Multiple tenants per cluster
A typical Acme cluster has at least three MinIO tenants:
| Tenant | Purpose |
|---|---|
gitlab-minio (in gitlab-data) |
GitLab artifact / LFS / registry / backup buckets |
acme-app-minio (in acme-prod) |
The application's user-uploaded files |
velero-minio (in velero-system) |
Velero cluster backups |
Each one is a separate Tenant CRD. The operator handles all three independently. There is no shared MinIO that everything writes to — separation is structural.
What this gives you that running MinIO as a StatefulSet doesn't
A hand-rolled MinIO StatefulSet works.

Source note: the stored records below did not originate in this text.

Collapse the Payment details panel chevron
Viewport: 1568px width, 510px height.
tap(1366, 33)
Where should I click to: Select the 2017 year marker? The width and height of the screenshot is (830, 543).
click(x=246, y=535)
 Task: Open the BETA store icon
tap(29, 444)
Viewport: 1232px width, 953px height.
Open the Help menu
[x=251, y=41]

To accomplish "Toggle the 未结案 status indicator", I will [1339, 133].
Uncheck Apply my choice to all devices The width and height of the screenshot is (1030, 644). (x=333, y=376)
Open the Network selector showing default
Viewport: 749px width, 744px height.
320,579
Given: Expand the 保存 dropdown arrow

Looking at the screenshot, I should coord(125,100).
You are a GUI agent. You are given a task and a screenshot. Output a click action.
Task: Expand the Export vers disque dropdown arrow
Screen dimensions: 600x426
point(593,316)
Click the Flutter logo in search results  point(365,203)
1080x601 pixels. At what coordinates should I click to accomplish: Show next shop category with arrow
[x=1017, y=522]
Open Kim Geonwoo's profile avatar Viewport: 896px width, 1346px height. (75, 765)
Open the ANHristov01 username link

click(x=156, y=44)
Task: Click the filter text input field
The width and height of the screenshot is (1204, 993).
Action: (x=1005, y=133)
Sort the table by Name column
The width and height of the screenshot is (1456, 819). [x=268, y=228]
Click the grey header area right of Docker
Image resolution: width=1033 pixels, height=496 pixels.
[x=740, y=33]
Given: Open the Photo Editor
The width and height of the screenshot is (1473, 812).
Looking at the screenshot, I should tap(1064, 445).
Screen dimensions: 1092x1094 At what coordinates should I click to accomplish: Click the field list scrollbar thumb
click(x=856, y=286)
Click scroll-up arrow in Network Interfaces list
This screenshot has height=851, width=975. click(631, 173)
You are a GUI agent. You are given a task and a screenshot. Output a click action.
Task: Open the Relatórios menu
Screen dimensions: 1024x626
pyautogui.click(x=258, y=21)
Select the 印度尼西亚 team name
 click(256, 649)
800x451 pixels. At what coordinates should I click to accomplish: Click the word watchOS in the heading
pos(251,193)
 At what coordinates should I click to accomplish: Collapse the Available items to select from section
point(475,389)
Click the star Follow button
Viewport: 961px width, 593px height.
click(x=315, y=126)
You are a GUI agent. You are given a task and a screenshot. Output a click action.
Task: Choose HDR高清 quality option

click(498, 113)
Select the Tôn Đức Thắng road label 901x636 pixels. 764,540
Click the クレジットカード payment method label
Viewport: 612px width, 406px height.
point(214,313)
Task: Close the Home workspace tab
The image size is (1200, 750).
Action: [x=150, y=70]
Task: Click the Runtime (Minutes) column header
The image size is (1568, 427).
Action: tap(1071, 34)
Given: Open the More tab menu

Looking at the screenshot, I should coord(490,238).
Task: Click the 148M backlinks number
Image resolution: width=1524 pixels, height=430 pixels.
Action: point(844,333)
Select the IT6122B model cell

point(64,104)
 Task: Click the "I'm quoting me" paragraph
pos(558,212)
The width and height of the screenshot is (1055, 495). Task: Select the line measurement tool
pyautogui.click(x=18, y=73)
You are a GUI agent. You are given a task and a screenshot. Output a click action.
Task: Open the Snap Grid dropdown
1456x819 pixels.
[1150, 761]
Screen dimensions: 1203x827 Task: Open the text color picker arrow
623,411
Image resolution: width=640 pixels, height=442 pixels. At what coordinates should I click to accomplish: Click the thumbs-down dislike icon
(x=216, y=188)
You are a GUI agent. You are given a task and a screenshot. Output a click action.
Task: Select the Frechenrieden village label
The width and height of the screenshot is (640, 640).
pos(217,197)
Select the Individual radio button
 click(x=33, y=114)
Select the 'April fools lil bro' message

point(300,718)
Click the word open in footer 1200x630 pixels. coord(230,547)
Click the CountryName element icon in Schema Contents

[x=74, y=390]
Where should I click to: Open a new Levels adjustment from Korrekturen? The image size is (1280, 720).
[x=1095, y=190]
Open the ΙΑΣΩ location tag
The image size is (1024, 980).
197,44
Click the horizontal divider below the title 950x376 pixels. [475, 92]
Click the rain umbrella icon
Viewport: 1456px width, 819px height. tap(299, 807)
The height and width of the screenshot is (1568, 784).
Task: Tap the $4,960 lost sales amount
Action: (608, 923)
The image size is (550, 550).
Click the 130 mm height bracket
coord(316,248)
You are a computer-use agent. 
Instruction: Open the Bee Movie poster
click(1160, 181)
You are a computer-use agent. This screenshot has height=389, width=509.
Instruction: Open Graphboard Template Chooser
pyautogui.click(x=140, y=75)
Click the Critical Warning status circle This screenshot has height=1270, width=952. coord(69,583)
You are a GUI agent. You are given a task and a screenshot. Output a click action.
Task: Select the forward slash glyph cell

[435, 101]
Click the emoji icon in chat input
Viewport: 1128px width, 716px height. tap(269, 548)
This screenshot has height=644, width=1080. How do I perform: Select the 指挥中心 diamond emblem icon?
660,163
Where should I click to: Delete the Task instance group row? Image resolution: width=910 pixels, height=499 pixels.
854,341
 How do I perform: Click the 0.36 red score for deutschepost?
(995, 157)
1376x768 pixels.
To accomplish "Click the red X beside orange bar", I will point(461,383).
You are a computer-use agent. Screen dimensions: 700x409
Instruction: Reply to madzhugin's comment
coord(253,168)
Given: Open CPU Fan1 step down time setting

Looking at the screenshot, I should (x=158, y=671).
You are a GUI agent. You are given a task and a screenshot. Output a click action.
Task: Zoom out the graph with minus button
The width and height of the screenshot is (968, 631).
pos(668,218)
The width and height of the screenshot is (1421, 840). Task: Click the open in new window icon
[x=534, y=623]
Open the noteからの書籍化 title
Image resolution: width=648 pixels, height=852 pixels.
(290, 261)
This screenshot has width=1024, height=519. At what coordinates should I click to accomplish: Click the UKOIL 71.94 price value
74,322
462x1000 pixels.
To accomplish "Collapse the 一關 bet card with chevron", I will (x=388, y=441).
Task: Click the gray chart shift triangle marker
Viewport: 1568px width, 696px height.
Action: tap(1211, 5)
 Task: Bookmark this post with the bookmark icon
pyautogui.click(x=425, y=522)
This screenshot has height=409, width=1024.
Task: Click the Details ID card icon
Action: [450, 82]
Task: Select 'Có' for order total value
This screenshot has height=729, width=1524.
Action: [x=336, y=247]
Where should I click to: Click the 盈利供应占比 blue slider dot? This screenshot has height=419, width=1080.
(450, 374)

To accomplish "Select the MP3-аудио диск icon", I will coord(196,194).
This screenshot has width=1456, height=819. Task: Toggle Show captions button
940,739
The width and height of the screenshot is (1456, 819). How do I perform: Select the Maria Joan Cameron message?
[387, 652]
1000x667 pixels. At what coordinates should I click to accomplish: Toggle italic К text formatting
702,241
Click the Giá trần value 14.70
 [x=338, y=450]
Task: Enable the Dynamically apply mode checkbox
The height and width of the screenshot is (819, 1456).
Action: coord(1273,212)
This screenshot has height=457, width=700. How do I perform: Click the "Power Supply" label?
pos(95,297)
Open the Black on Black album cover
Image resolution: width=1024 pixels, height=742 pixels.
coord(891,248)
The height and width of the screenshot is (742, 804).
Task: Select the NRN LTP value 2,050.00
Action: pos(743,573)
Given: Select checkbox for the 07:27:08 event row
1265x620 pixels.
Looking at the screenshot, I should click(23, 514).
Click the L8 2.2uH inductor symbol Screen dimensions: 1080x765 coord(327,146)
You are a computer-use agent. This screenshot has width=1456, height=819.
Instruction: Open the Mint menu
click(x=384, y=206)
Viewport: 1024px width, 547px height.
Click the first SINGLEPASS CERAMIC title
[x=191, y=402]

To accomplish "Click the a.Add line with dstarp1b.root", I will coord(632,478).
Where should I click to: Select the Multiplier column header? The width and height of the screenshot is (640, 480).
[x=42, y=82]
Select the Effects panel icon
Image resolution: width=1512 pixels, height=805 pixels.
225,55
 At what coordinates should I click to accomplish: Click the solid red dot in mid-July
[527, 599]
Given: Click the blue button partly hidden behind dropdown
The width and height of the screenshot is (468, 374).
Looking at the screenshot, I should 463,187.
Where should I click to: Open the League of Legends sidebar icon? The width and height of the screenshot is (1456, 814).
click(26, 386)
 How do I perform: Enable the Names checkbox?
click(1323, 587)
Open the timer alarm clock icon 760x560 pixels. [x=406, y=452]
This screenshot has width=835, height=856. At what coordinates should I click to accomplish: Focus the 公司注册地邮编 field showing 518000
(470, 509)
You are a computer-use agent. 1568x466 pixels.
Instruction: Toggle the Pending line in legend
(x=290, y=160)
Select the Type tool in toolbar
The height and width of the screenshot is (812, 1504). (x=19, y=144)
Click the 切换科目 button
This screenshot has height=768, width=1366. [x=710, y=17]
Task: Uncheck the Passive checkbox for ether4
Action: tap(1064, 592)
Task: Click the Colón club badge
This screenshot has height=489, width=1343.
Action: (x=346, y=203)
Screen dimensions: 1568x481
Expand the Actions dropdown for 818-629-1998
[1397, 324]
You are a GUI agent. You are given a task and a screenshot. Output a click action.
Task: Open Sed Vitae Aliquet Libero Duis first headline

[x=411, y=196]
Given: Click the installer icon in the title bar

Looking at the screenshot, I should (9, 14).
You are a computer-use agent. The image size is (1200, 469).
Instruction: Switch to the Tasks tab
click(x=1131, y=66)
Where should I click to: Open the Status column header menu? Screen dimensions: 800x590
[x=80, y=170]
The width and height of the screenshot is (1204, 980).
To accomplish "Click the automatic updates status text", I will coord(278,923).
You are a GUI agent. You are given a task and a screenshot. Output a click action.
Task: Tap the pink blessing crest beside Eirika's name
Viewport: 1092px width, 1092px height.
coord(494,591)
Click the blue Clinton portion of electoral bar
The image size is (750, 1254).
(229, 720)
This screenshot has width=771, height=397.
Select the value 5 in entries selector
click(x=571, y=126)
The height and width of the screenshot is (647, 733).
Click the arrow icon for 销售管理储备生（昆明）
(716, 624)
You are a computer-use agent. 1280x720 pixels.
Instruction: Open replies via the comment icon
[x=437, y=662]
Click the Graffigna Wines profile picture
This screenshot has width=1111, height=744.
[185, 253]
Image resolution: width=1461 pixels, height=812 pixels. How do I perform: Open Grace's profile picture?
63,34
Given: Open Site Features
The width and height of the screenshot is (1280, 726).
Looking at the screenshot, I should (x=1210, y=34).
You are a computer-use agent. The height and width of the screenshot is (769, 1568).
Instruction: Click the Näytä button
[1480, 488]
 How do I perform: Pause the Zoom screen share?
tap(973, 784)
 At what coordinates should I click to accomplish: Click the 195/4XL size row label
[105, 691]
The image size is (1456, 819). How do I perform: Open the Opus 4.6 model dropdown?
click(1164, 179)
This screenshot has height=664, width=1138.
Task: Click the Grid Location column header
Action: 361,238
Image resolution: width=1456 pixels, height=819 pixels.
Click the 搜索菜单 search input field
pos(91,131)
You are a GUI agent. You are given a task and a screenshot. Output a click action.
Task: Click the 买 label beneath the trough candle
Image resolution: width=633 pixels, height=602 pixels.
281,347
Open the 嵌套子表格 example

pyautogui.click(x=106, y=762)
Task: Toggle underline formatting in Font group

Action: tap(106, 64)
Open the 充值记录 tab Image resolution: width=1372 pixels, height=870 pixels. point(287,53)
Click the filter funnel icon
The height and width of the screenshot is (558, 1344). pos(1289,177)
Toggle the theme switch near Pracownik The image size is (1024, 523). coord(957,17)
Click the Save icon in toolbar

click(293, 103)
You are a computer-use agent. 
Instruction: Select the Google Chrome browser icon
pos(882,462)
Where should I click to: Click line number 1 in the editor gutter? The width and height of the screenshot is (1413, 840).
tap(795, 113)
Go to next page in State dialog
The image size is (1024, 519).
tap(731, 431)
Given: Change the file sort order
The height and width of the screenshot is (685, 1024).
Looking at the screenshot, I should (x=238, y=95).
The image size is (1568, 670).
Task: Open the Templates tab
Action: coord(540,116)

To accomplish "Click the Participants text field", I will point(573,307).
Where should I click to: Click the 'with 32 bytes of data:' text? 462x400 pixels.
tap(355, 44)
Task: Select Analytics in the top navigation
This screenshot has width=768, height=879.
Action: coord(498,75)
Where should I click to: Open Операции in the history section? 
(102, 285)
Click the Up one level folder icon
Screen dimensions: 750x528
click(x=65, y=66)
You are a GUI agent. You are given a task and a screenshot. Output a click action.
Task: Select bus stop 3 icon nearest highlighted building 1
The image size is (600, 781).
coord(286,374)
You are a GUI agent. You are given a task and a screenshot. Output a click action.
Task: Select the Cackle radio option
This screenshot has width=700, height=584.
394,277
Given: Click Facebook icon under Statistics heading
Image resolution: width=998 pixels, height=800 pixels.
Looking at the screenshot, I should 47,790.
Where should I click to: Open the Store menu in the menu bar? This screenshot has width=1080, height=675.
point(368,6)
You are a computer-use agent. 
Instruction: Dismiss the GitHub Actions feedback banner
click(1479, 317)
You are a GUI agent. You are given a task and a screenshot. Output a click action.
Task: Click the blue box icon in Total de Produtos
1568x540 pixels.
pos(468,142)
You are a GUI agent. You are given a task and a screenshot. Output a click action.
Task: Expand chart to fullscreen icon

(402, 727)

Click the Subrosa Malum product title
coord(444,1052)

It does not handle: tenant isolation, automatic TLS, bucket creation, distributed mode setup, operator-managed upgrades, automated user creation, lifecycle policies via CRD.
The MinIO operator gives you, for the same surface area:
TenantCRD that bundles every concern- Auto-TLS via the operator's CA
- Auto-bucket creation via init containers
- Distributed mode for HA tenants
- Multi-tenant isolation via namespaces and Services
- Standard upgrades via
helm upgrade minio-operator
The bargain pays back the first time you create three MinIO instances on the same cluster without writing a single bash script.